In the wake of Ghost — as he scrambled ashore — lay a great, tall wreck of a ship battered and ribbed and gaping and glistening in the setting sun like a quicksilver goddess’s hatpins in steep, elongated disarray.
Ghost had survived the assault of the sea in discarding his female hat and was emaciated and strange in a suit of gravity’s anti-gravity string; and yet it was the life of the body that struck me (hollow yet inexhaustible body), the mesmeric quality of artery and vein on the moon, on the setting sun, on the black earth of Old New Forest sacred wood.
I was filled with the naïveté of intensest longing and love: was this an apparition of the resurrection of the body?

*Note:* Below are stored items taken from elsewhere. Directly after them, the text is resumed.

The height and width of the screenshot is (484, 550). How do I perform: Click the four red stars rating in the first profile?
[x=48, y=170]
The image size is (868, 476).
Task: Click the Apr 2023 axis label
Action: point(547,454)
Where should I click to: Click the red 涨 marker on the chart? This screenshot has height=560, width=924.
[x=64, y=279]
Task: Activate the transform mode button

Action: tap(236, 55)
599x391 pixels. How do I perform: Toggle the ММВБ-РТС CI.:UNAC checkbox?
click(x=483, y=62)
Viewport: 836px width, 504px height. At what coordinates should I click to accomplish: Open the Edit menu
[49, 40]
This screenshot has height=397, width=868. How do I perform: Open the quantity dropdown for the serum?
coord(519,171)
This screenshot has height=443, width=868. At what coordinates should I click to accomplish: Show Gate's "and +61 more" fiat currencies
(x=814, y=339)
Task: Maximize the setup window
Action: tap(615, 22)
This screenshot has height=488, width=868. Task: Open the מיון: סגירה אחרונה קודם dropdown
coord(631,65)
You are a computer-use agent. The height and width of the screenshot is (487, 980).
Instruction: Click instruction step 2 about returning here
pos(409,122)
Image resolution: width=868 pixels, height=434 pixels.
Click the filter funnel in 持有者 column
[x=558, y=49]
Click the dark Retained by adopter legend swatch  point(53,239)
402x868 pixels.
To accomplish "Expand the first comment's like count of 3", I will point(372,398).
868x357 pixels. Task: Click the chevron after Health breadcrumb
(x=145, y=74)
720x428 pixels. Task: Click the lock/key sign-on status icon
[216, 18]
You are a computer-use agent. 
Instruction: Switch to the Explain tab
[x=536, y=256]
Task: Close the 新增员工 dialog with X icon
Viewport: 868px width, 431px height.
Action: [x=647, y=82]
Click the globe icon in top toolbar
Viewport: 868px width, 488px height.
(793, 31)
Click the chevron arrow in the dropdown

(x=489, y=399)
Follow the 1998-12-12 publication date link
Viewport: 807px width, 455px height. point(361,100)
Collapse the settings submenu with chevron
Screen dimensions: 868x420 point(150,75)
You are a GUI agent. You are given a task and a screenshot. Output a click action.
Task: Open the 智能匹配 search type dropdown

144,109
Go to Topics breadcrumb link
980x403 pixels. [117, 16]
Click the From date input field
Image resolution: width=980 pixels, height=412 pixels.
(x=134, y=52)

I saw the new moon like a curved fingernail in the late, afternoon Old New Forest sky. I stared at it with intensity. As if my hollow voyager lost and lost and found again and again had pared it from ancient Homer’s webbed hand with immeasurable Joycean delicacy and drawn it on the sunset sky. Webbed Homeric hand. Impossible human bird. Impossible male, female animal. NIGHT WAS FALLING. My own fingernails were black with earthen light. I had been digging into a library of bone. Ghost approached me through my own pared extremities of Shadow and spoke in a foreign tongue (a mixture of vernaculars it seemed, bawdy verse and waste land poetry). I was baffled. Seeing my difficulty Ghost desisted and ceased to speak. Dumb Ghost. Illiterate Ghost. I was angry with him and with myself. I could not tell whether in playing dumb he wished to take on himself the constellation of a deprived humanity, deprived of dialogue with its innermost and fragile origins and with banished cultures of a half-sacred, half-profane truth. Was Ghost mocking himself or mocking me by taking upon himself the burden of an illiteracy of the imagination that plagued an age bordering Skull in the wake of lost quicksilver beauty and spiritual gold?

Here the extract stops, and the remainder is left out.